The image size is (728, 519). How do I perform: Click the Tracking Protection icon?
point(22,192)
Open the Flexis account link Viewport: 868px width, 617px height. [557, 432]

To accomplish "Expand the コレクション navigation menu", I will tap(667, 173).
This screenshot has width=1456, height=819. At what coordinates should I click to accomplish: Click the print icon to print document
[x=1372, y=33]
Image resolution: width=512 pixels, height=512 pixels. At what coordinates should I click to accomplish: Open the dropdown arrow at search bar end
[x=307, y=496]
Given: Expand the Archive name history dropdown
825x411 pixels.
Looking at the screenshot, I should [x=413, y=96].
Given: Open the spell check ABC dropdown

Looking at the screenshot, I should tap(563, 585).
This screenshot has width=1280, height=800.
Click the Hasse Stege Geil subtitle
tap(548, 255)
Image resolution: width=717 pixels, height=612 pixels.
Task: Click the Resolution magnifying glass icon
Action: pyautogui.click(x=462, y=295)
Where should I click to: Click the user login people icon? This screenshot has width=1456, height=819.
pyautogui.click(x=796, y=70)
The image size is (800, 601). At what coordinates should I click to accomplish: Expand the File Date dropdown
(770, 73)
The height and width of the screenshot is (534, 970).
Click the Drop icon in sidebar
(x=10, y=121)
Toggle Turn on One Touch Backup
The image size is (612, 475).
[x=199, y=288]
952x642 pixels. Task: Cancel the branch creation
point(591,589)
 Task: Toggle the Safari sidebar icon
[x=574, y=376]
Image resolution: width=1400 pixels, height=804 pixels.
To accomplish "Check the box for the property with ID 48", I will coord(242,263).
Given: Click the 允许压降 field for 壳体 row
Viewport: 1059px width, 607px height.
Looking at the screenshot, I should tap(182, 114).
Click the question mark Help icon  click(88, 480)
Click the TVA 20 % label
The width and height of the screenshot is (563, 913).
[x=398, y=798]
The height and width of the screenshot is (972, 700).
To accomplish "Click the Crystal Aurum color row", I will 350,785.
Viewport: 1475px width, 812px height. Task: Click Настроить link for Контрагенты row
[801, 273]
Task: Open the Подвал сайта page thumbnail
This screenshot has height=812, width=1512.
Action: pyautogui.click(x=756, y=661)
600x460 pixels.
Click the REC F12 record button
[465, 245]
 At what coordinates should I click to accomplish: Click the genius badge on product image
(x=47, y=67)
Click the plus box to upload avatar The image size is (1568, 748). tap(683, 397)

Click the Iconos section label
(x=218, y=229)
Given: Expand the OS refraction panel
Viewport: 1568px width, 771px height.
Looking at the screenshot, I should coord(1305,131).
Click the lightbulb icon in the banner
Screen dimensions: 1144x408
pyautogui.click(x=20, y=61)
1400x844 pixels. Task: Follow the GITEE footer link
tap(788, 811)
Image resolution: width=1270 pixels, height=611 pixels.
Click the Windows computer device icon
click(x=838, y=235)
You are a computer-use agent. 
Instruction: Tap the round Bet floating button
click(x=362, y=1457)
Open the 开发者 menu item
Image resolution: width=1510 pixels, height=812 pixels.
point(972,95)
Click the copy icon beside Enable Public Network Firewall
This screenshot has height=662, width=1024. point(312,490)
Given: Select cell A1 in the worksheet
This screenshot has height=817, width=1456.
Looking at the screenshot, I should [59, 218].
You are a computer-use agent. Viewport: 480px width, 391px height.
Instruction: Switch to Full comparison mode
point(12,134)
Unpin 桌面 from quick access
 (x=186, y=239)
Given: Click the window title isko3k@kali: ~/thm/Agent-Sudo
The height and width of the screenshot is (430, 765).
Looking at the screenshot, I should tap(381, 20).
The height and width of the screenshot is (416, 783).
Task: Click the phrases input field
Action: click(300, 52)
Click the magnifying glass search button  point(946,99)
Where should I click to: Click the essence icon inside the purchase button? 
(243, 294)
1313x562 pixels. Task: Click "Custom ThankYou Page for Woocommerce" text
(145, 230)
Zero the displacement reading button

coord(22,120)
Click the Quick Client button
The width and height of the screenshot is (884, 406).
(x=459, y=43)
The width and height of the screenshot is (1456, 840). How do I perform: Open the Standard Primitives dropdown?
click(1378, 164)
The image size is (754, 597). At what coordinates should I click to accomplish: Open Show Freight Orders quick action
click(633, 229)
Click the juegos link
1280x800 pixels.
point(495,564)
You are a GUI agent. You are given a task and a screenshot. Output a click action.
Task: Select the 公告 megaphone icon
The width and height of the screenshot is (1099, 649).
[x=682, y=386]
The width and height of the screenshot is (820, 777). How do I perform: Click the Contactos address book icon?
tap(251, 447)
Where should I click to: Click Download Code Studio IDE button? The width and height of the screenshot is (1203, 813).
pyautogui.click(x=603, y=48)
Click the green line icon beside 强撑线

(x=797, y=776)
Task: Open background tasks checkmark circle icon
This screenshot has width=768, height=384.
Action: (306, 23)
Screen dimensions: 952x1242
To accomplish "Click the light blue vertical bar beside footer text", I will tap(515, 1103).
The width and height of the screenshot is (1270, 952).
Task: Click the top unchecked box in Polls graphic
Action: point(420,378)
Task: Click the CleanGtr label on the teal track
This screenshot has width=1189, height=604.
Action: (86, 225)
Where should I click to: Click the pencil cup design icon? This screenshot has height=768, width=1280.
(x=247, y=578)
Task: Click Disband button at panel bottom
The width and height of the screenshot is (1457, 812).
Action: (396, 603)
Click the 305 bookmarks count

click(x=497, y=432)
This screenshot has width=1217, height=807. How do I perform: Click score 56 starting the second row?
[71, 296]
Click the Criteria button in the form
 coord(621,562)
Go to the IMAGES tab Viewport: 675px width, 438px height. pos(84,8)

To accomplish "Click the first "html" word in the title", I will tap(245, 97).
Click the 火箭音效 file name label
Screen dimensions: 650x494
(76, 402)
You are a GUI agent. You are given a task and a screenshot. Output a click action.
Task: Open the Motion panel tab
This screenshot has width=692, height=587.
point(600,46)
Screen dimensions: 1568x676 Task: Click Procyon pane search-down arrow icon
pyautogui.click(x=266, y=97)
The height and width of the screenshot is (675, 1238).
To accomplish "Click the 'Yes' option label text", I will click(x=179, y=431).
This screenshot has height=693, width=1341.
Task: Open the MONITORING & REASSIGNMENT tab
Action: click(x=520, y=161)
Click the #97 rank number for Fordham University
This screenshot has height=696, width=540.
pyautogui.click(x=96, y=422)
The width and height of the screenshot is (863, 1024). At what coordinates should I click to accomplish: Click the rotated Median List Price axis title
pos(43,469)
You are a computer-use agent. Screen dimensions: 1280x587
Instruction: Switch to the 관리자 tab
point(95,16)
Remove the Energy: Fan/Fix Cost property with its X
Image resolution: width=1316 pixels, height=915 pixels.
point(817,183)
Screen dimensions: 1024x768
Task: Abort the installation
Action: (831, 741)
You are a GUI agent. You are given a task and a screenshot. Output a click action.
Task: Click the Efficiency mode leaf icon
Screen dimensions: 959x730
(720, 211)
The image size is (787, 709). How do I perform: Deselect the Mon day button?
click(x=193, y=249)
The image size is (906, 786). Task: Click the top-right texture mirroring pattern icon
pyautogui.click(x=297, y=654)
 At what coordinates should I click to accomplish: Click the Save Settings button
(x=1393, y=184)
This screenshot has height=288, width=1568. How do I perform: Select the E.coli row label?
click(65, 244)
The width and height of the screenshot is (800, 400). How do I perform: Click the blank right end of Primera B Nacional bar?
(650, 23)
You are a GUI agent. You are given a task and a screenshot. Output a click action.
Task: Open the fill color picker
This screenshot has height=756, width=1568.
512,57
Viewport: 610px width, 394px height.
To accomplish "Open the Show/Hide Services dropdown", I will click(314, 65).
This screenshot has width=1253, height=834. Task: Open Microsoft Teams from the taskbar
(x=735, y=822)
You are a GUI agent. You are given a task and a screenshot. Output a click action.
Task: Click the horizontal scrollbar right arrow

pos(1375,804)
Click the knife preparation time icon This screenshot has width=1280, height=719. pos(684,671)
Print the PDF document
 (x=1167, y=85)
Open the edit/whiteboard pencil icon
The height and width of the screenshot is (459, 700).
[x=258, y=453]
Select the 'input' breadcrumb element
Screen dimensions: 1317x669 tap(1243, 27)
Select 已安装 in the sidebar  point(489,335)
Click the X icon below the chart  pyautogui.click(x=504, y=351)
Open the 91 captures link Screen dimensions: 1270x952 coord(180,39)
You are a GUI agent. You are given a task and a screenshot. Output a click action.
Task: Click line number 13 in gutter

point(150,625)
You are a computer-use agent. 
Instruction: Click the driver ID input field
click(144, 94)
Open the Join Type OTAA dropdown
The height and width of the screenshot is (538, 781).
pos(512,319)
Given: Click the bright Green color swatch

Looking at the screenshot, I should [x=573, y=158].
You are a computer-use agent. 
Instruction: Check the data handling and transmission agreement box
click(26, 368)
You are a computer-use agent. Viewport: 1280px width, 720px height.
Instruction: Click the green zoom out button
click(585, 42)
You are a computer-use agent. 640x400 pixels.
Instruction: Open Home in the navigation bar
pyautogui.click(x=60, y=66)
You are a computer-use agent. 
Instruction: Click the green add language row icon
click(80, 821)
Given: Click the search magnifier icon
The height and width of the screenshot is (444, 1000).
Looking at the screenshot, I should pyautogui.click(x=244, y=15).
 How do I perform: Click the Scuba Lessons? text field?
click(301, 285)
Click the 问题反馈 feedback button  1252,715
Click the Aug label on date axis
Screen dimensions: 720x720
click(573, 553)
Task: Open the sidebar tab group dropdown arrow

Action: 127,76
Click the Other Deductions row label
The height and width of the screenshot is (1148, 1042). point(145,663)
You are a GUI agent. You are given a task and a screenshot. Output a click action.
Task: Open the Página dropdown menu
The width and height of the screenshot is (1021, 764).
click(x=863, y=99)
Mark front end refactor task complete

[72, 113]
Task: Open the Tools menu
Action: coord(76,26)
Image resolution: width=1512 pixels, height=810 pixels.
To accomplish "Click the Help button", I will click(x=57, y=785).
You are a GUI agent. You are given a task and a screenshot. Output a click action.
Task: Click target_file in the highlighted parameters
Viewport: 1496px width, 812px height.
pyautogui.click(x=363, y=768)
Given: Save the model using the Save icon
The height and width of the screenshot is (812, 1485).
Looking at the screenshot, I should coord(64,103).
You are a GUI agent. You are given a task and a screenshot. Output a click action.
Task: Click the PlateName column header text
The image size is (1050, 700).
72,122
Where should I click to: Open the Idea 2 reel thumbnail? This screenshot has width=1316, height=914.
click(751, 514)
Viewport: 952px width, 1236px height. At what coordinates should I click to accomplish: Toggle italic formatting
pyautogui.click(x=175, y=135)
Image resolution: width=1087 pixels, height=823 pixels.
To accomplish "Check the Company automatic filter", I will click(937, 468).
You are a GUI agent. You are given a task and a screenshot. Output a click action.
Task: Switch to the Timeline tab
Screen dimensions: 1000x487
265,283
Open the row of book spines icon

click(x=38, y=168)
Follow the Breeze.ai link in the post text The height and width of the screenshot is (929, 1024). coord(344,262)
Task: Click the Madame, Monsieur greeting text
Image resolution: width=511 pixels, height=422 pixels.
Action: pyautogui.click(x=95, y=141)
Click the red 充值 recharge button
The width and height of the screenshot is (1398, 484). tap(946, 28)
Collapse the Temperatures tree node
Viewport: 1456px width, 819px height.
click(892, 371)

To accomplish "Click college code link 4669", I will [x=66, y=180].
⁂
◆ What is required:
Swap "Timeline" for "Calendar" in the data from the line holding "Image resolution: width=1087" through the end, both ends included. Repeat those lines with that single change and nothing else altered.

◆ Complete answer:
Image resolution: width=1087 pixels, height=823 pixels.
To accomplish "Check the Company automatic filter", I will click(937, 468).
You are a GUI agent. You are given a task and a screenshot. Output a click action.
Task: Switch to the Calendar tab
Screen dimensions: 1000x487
265,283
Open the row of book spines icon

click(x=38, y=168)
Follow the Breeze.ai link in the post text The height and width of the screenshot is (929, 1024). coord(344,262)
Task: Click the Madame, Monsieur greeting text
Image resolution: width=511 pixels, height=422 pixels.
Action: pyautogui.click(x=95, y=141)
Click the red 充值 recharge button
The width and height of the screenshot is (1398, 484). tap(946, 28)
Collapse the Temperatures tree node
Viewport: 1456px width, 819px height.
click(892, 371)

To accomplish "Click college code link 4669", I will [x=66, y=180].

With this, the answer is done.